If you don’t use your time now to build those skills and learn how to finish a project based on realistic assessment of your skills and your time commitments in life you’ll never be able to take a run at the original project.

So you can set yourself up to fail or you can support yourself to have an ongoing increase in skill and productivity.

Remember all the stuff we do, before we do the project we dream of doing, is the actual project of life. This stuff of learning and building up our skills, and learning to finish—all that process is where we not only do our skill learning, it’s where we do our emotional and intellectual learning as well.

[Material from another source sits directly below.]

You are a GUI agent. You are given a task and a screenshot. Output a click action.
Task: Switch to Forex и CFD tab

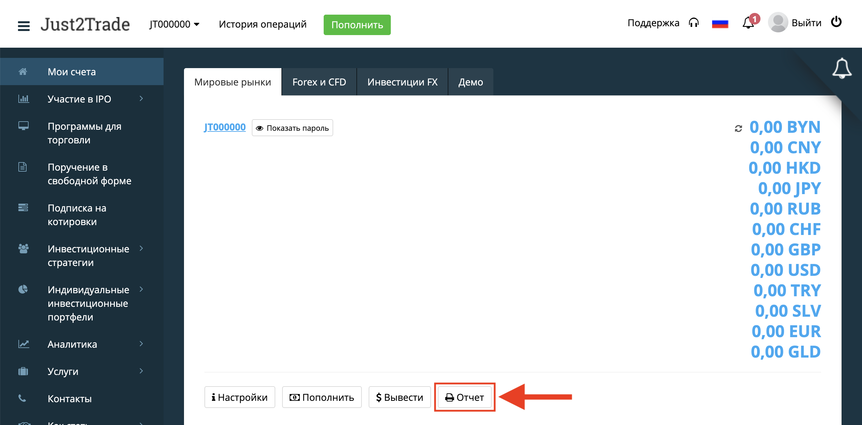[319, 82]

If through all this you stay interested in your original concept it will be there when you’ve had a couple of slimmed down, simplified runs at it. By the time you return to your original, more complex, skill-driven project you’ll  have built the stamina and the skills to do the project closer to how you envision it.

Instead of hesitating and convincing yourself that you don’t have the skills to tackle a dream project today make a choice and do something to build the skills you need.

Even if you are ill, injured, or overwhelmed, you can find a way forward if you break things down realistically for yourself.

And if we focus on the process it all becomes part of the soup of projects we do all the time.

Go forward.

    • Beverlee
    • March 11, 2024
    Reply

    Just what I needed, Roz. Health challenges have gotten in my way lately, but then along comes another of your perfectly well reasoned examinations that provides me with the path back in.
    You’re the best, you know.

    1. Reply

      Beverlee, I’m glad you found this post helpful and timely. I’m really sad to hear you’ve been having health challenges. I hope you can sit down in the next couple of days and think about your schedule and your health and find times to schedule a short drawing session every day. Find little things, and small moments that catch your mind and eye and journal about them and sketch. Five minutes, 15 minutes, whatever little time you can find. Get you daily habit back even in this small way. At the end of four weeks of doing this you’ll be able to look back and find the satisfaction of so much of your life down on paper. And that will help you make plans going forward. Good luck with this.

    • Georgy
    • March 19, 2024
    Reply

    💙 I enjoy – and learn from – every one of your messages.💙
    Thank You Very Much!
    -g-

    1. Reply

      Thanks Georgy, I’m glad you found this post useful. Thanks for stopping by.